Mascoma’s cellulosic-ethanol pilot plant in Rome, NY, showed that a promising technology worked. But a shortage of investors has hampered plans for a commercial-scale plant.
When the biofuels startup Mascoma launched in 2005, it hoped to capitalize on technology that would produce ethanol from wood chips and other plant waste in an efficient one-step process.
Mascoma secured $30 million in financing by 2006 and began building a 200,000-gallon-per-year pilot plant in Rome, NY, the following year. In 2008, the company heralded new research advances toward genetically engineered bacteria that could thrive at high temperatures. Using them made it possible to reduce by 60 percent the quantity of costly enzymes needed to degrade cellulose into fermentable sugars. The company announced plans to build one of the first commercial-scale cellulosic-ethanol plants, in Kinross, MI; it would be able to produce 80 million gallons per year.

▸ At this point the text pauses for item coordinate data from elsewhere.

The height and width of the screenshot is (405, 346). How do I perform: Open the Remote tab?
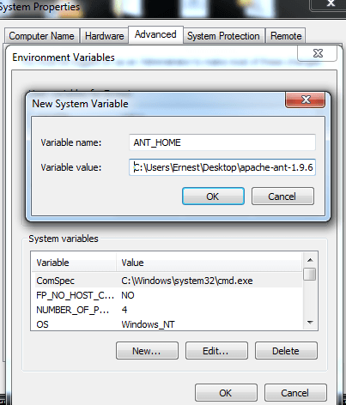coord(286,36)
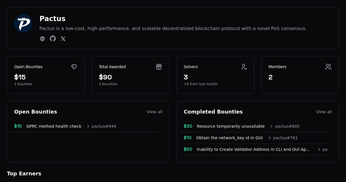This screenshot has height=182, width=346.
Task: Click the Pactus logo avatar
Action: (x=23, y=23)
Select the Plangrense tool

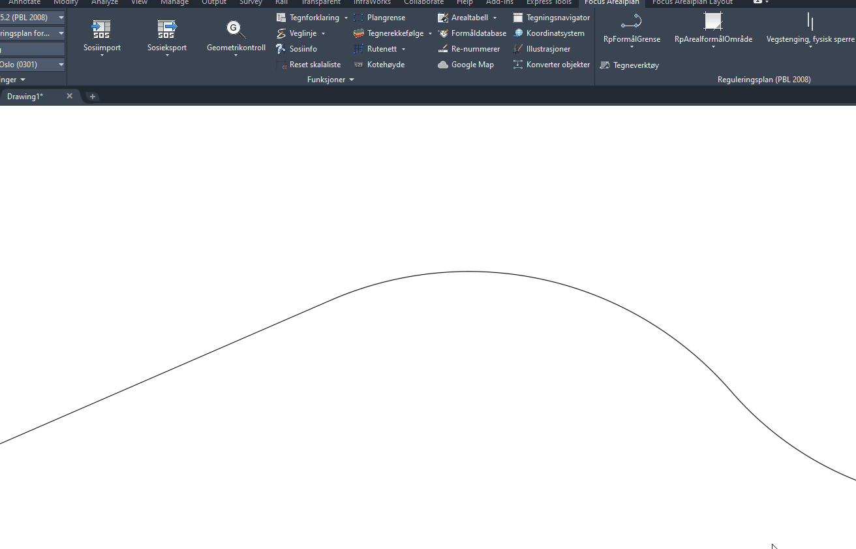click(x=380, y=18)
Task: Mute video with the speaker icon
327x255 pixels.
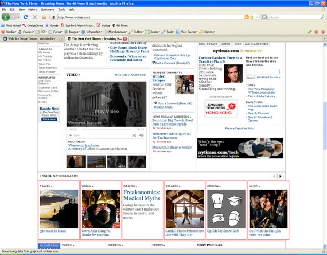Action: pos(142,135)
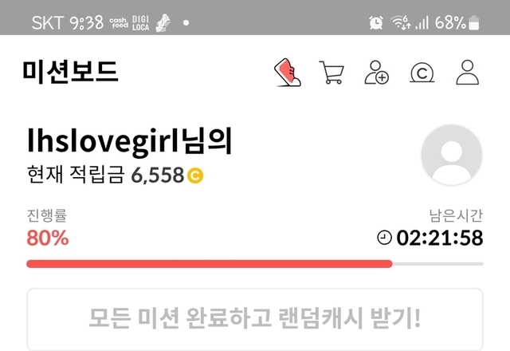Tap the Wi-Fi signal status icon
The image size is (510, 351).
click(400, 22)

But as of the summer of 2010, Mascoma had yet to begin construction. Simply put, nobody would lend it the money for a production plant whose product would compete with relatively cheap oil. “The bottom line is, these are high-risk, first-of-kind plants,” says Mike Cleary, director of the National Bioenergy Center at the National Renewable Energy Laboratory in Golden, CO. “Getting banks to loan them money is hard.”
Mascoma received $49.5 million from the U.S. Department of Energy and the state of Michigan to finance its cellulosic-ethanol operations, and that funding has been earmarked for the Kinross plant. But Alan Belcher, Mascoma’s senior vice president of operations, says the company would need more than $100 million to build that facility.

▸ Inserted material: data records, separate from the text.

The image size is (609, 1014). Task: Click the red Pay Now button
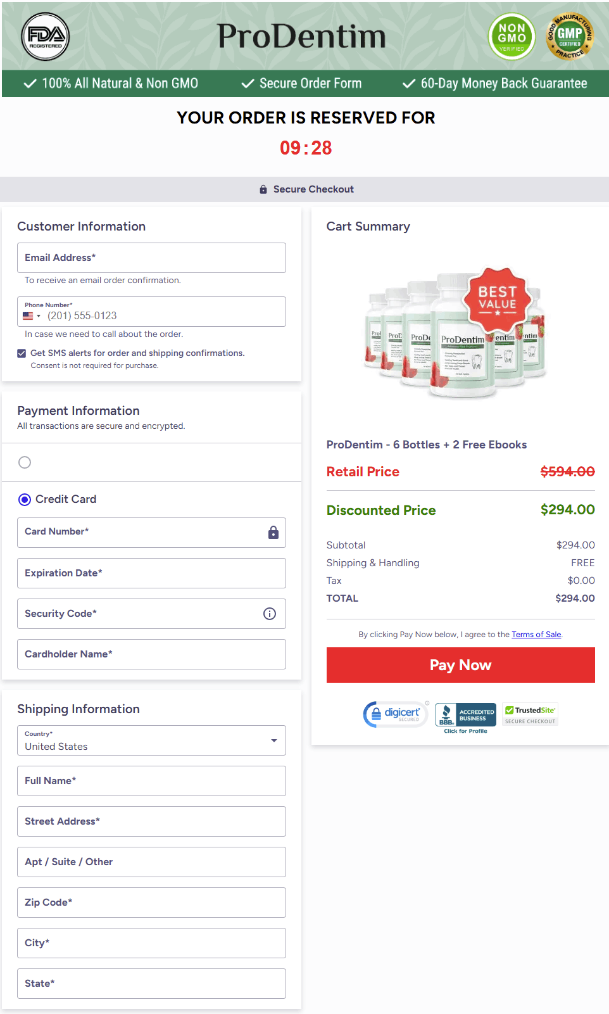coord(460,665)
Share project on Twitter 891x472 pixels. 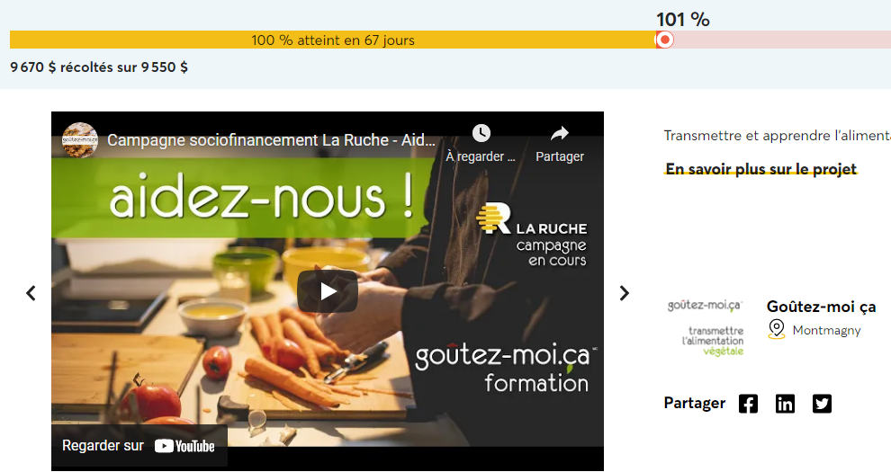tap(822, 404)
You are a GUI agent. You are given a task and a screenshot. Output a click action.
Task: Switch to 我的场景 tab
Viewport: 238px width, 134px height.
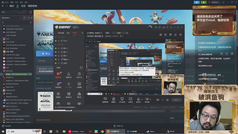[x=61, y=33]
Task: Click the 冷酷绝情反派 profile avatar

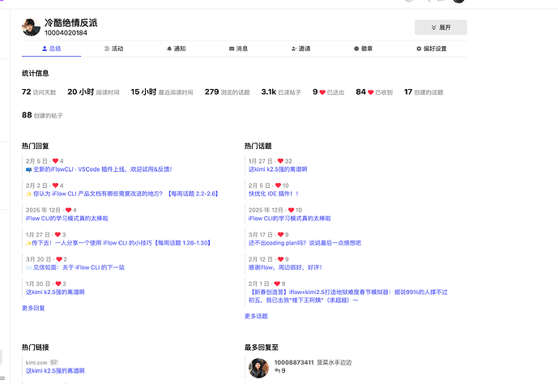Action: click(32, 27)
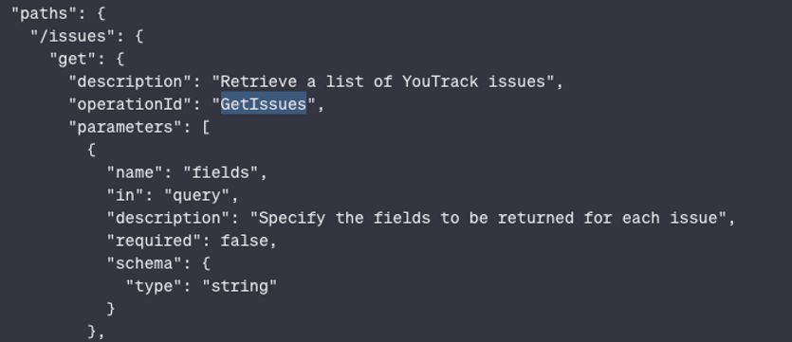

A viable future for cellulosic ethanol will require changes in government policy, says Belcher. An existing federal mandate caps the amount of ethanol blended with gasoline in auto fuel at 10 percent of the total mixture. Existing production capacity for corn ethanol can already meet the resulting demand, which amounts to 13.5 billion gallons a year. Right now, there’s really no room for any more ethanol on the market, no matter how it’s produced. At the least, the blend limit must be raised; then a different set of federal mandates, dictating minimum use of advanced biofuels such as cellulosic ethanol, can kick in and provide a market for Mascoma’s product, Belcher says.
Mascoma currently hopes to break ground at Kinross in 2011. The goal is to begin production at 20 million gallons of ethanol per year, using 500,000 tons of hardwood pulpwood as feedstock. But to get there, great technology simply won’t be enough.